*** EXTRACT TO READ
Remember when Lactnet started we were mostly using 14.4 modems? Things seem
to be instant, fast acting etc..

It is almost like people are saying OK I'll take this for a while but not too
long. I find people pity the laboring woman which only adds to her fear of
what lies ahead.

With my medical condition and chronic severe pain with *no useful purpose*
there was no pity from the medical community. I was expected to do without
anything more then Vicodin and endure it with a smile [as far as the docs
were concerned]. No one seemed concerned that it was going on for months. Or
that the pain was affecting every facet of my physiology. I had to fight to
get the medication I needed for some relief (and if you know me you know it
was a horrific fight). We knew what worked -- Morphine. But no one wanted to
give it to me; God forbid I would become addicted then sue them for the
addiction.  Obviously doctors and people in general don't know how morphine
addiction works [but that is another story]. I now take morphine 3 times a
day and have for the last 8 months without an increase in my need for it.
However, they tell me I am now suffering from post traumatic stress syndrome
because of pain that was allowed to go on unrelieved for all those months and
months.

But take a mom in labor for at the most a day or so and we cannot allow her
to suffer. Pain is subjective. It cannot be measured by a second party but
everyone *knows* that labor is horribly painful. So epidurals have become
preventative. We have convinced women that epidurals are OK because they do
not effect the baby. We reinforce this over and over again just as much as
the portrayal of pain and screaming is labor is standard fare in any
theatrical birthing scene.  One star complained that her labor went so fast
that she didn't even "get my epidural." The epidural is touted as the
Cadillac of anesthesia. Culturally, at least in the Western world, immediate
pain relief in labor is now a right.
******
*** DATASET CONTENT
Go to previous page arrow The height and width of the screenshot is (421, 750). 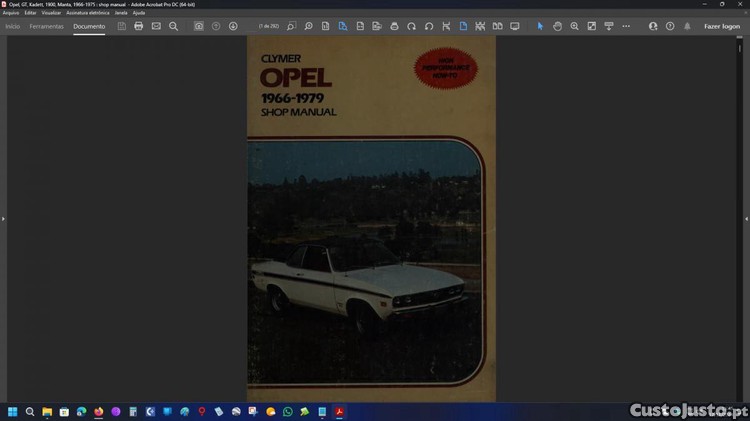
******
- TO DO:
a: List every drug or pain-relief method named in the post about labor pain and epidurals.
b: In the post about labor pain and epidurals, how often does the writer now take morphine, and for how long?
c: Continue the post about labor pain and epidurals from the point where it stops.

- ANSWER SET:
a: Vicodin, morphine, epidurals

b: Three times a day, for the last 8 months.

c:
An anesthelogist writes me a nasty e-mail about my web site informing women
about possible infant hazards from epidurals calling my site "largely biased
and inaccurate." Telling me that it "weakens the usefulness of the Internet."
He then said "I really pity the poor uneducated sole that comes across your
website and takes what you have written as fact." I have a feeling that he
isn't alone in his beliefs.
But what about that poor passenger in the labor?
"Bless the beasts and the children
For in this world they have no voice
They have no choice"
FWIW
Marie Davis, RN, IBCLC
PS
<< over the years have come to believe that childbirth education is part of
the problem, not the solution.>> I couldn't agree more. One woman with
horrible nipple wounds said that her childbirth educator lied to her about
labor pain, so she figured we lied to her about nipple soreness.